International career
- 1991–1992: Denmark U19 / 4 / (0)
- 1993: Denmark U21 / 6 / (1)
- 1994–1999: Denmark / 6 / (1)

Managerial career
- 2005–2007: Skive
- 2008–2009: Viborg (assistant)
- 2009: Viborg (caretaker)
- 2009–2011: Viborg (assistant)
- 2011: Viborg (assistant)
- 2012–2016: Viborg (assistant)

= Søren Frederiksen (footballer, born 1972) =

Danish footballer (born 1972)

Søren Frederiksen (born 27 January 1972) is a Danish former footballer who played as a forward. He scored 134 goals in the Danish Superliga championship, putting him second in the list of all-time topscorers. He played six games and scored one goal for the Denmark national team.

==Playing career==
Frederiksen started his career in Frederikshavn fI, before moving to Viborg FF in 1989. He started on the 2nd team, but was quickly promoted to the first team. He was an immediate success, when in his debut he scored a hattrick against KB, and later he went on to become the top scorer of the Highest Danish League in 1993–1994 with 18 goals in 32 matches. He moved on to Silkeborg IF, and helped the club win the 1994 Superliga championship. As a result of the lack of playing time, he went back to Viborg in the following season. He then moved to league rivals Aalborg BK, and helped them win the 1999 Superliga title. In 2001, he moved back to Viborg. From 2003, he suffered a string of Achilles tendon injuries, and ended his career in 2005 at the age of 33. At his retirement, the #22 shirt was retired by Viborg FF.
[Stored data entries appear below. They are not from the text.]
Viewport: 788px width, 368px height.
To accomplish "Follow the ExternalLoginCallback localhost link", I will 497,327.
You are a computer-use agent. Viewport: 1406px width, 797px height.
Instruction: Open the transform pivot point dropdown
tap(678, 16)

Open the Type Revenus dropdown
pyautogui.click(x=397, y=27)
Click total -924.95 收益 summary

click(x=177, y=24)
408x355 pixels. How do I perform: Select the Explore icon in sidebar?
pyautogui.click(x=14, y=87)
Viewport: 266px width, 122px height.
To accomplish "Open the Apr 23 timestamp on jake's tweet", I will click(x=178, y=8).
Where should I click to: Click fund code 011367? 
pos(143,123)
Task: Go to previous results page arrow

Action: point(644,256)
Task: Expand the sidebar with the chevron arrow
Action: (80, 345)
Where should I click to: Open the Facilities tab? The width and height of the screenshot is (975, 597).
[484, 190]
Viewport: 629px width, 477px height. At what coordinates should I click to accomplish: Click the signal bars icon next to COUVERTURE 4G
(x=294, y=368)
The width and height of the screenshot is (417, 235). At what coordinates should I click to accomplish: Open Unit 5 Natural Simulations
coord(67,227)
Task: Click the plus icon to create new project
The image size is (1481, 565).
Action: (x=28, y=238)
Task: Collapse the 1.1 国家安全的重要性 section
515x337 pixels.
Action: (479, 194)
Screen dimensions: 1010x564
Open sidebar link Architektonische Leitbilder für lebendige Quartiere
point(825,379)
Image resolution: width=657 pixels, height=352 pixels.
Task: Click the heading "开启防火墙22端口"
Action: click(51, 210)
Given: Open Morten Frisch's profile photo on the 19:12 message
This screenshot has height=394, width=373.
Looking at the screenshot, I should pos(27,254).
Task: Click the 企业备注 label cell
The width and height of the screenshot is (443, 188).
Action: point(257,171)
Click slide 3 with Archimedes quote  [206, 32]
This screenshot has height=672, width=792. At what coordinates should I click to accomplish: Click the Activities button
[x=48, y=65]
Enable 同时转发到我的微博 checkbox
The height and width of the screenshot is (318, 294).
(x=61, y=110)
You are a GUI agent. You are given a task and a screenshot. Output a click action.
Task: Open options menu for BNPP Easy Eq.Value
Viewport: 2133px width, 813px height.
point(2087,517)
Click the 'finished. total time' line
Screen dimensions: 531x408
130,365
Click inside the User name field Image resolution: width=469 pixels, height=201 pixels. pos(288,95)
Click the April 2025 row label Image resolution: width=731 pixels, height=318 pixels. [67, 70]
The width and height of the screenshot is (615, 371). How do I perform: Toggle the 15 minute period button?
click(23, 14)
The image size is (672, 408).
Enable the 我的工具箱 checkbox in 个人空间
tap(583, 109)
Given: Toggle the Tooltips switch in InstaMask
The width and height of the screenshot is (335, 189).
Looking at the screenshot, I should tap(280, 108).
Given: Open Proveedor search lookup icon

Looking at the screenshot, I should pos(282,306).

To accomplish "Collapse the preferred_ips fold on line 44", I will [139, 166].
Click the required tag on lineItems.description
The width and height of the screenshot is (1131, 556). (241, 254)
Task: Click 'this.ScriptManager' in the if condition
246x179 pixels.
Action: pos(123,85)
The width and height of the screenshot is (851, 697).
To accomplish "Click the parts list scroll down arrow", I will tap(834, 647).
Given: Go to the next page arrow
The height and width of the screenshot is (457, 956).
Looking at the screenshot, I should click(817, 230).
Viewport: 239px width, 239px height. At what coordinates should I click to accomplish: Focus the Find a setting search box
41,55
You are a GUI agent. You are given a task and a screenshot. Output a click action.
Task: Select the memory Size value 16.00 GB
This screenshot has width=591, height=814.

==Coaching and scouting career==
He went on to become head coach for Skive IK and later on assistant coach for Viborg FF. When Hans Eklund was fired in April 2009, Frederiksen was promoted to head coach. After the season, he stepped down to become assistant for new manager Lars Søndergaard.

In September 2017, Frederiksen was appointed as scout for Dutch Eredivisie club SC Heerenveen.